### Passage for review
======

David Thomas is an expert on doing business in China. With a successful history of forging global business relationships, David helps leaders, entrepreneurs and investors solve the China puzzle. As part of that, he’s launched a daily email newsletter ‘China Bites’ which you can read here on Targeting China.


In a wide-ranging interview with The Economist, Mr Ren Zhengfei, chief executive of Huawei, provided some interesting and thought-provoking insights last week into how Huawei is responding to the changing global environment, particularly the backlash against Huawei’s 5G capabilities and concern about China’s growing influence and interference. You can read the full transcript of the interview here or listen (as I did) via the Economist podcast.

Commenting on the current state of globalisation, The Economist made the point that “….you now have big companies that are selling products and services that can only make sense in a world of a great degree of trust. You know, it’s not selling tennis shoes or tennis rackets. It’s selling an autonomous car or a medical device. So this globalisation is now seeing trade in products that requires a lifetime of trust, at the same time as countries like China and America find it very difficult to trust one another”.

Mr Ren gave frank and open responses, including the possibility of Huawei offering to sell its 5G technology to a western buyer. “For a one-time fee, a transaction would give the buyer perpetual access to Huawei’s existing 5G patents, licences, code, technical blueprints and production know-how. The acquirer could modify the source code, meaning that neither Huawei nor the Chinese government would have even hypothetical control of any telecoms infrastructure built using equipment produced by the new company”. That sounds like a game-changer.

======

### Collected data
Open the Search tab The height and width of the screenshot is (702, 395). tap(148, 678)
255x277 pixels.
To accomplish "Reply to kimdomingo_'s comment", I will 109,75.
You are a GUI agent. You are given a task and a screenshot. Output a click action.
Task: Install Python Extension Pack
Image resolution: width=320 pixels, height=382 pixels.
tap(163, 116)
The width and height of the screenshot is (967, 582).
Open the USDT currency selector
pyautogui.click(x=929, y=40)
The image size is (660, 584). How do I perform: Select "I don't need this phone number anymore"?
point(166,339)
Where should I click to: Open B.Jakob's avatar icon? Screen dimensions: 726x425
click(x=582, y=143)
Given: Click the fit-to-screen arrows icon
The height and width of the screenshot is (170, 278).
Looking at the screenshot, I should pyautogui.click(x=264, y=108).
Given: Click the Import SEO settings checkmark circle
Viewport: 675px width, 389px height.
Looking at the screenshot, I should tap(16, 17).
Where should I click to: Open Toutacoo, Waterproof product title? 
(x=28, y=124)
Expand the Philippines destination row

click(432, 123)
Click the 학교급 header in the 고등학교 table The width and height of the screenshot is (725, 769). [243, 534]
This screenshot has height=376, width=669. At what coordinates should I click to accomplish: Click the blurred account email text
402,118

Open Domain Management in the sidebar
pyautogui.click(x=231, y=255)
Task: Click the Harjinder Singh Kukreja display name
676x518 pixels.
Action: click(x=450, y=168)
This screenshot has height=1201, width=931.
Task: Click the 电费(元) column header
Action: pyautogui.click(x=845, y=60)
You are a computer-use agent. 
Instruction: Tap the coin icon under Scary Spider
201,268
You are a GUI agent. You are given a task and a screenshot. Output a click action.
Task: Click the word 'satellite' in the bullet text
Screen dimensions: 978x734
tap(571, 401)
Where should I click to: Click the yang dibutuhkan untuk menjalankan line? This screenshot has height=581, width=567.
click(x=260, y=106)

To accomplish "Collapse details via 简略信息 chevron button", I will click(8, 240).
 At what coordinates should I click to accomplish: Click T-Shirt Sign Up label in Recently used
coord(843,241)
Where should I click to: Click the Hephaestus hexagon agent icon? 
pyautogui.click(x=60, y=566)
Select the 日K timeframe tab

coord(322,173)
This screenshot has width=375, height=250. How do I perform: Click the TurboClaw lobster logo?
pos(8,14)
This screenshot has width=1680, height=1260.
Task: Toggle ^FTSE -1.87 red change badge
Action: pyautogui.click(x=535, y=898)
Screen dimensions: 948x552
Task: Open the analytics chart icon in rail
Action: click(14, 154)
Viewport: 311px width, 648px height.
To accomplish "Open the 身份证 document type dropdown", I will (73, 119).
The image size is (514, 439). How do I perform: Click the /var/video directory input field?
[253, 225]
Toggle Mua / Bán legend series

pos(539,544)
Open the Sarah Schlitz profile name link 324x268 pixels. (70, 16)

======

### Required work
• 1. According to the article on Huawei, why would neither Huawei nor the Chinese government have even hypothetical control of telecoms infrastructure built by a buyer of Huawei's 5G technology?
• 2. Reproduce the passage of the article on Huawei starting at "David Thomas is" and ending at "on Targeting China.".

### Answers by item number
• 1. The buyer would receive perpetual access to Huawei's 5G patents, licences, code, technical blueprints and production know-how, and it could modify the source code. That ability to change the code is what would remove any hypothetical control by Huawei or the Chinese government over infrastructure built with the new company's equipment.

• 2.
David Thomas is an expert on doing business in China. With a successful history of forging global business relationships, David helps leaders, entrepreneurs and investors solve the China puzzle. As part of that, he’s launched a daily email newsletter ‘China Bites’ which you can read here on Targeting China.